Antônio acordou com uma estranha sensação de liberdade

Uma angústia profunda fez despertar aquele homem bom naquela segunda- feira meados de março.

Desde dias atrás ele não conseguia vencer o sono.

Vivia com a esposa. Dois filhos pequenos.

Até a um mês atrás todos viviam tranquilos.  Bem empregado numa fábrica de autopeças. Pelos bons serviços foi promovido a gerente. O salário não era de se jogar fora. Era o suficiente para pagar a conta do supermercado. O aluguel não sofria atraso. Aquele amontoado de papéis, boletos bancários, contas de luz e água, eram quitados antes do vencimento.

As prestações eram pagas em dia. A esposa amantíssima ajudava nas despesas. Os filhos estudavam numa escola pública de boa qualidade. Ambos eram alunos acima da média.

Uma vez ao ano se davam direito a férias de quinze dias. Mas logo voltavam da praia prontos a encarar a realidade de uma rotina enfadonha.

Mas, naquele mês de março chuvoso, nunca se viu tanta água descer do céu escuro, ao voltarem a casa depois de um dia pesado a casa baixa foi tomada pela enchente. Que adentrou porta adentro não restando um cômodo sequer a seco. Não era a primeira vez que o incidente acontecera. Sempre no verão. Mês de chuvas intensas que prejudicavam famílias de poucas posses. Moradoras da periferia das grandes cidades.

A família de Antônio não desanimou. De baldes nas mãos, munidos de rodos, depois de passar o dia inteiro tentando salvar o que restou da enchente, conseguiram voltar a viver novamente.

No dia seguinte lá se foi Antônio ao trabalho. A fábrica ficava a dez quilômetros de onde moravam. Uma distância até que razoável considerando-se os deslocamentos de trabalhadores de uma metrópole como São Paulo.

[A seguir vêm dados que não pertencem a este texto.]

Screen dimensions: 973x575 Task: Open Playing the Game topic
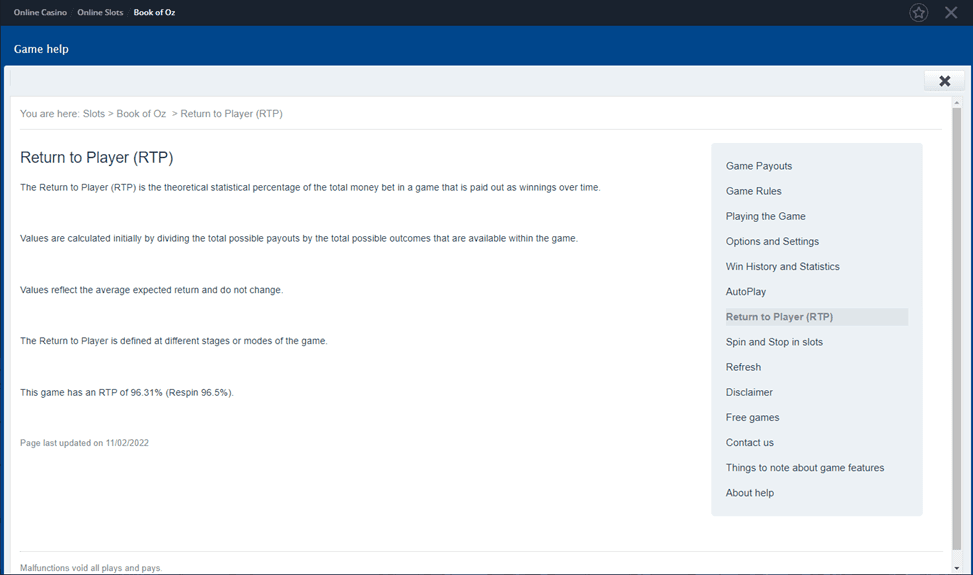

Ele tinha de tomar quatro conduções para chegar ao ponto final. Naquela manhã seguinte à enchente, um verdadeiro dilúvio, o transporte público entrou em greve. Mais uma vez o pobre Antônio chegou atrasado. Um ambiente pesado o esperava na porta da fábrica.

Ao entrar naquele galpão enorme uma lista estava pregada numa parede branca. Era a lista das demissões. E o nome dele constava naquela publicação inesperada.

Naquela manhã quase morta, já era meio dia, Antônio voltou a casa pensando em como contar a família a infeliz novidade.  Por ser funcionário modelo nunca lhe passara pelos pensamentos ser despedido daquela maneira ingrata.

A esposa sentiu o baque da notícia infausta. Os dois filhos apareceram para consolar o pai. A escola onde estudavam da mesma maneira entrou em greve. E os alunos tiveram de voltar com a mochila às costas sem saber quando iriam voltar.

Antônio passou a noite em claro. O que fazer no dia seguinte? Já não era tão moço para se ajeitar em outro emprego como aquele. Já contava com mais de cinquenta anos. E o mercado preferia os jovens profissionais, mais capacitados, dentro daquele crise enorme por que o país atravessava.

Mas, fazer o que?

Na manhã seguinte, de novo o valente Antônio partiu em busca de trabalho.  Passou o dia inteiro distribuindo currículos pelos arrabaldes. Todos que o recebiam prometiam pensar no seu caso. Mais um descaso se mostrava. Nada de oferta de emprego. Antônio persistia na sua luta inglória. Mais portas fechadas. Apenas esperanças vazias.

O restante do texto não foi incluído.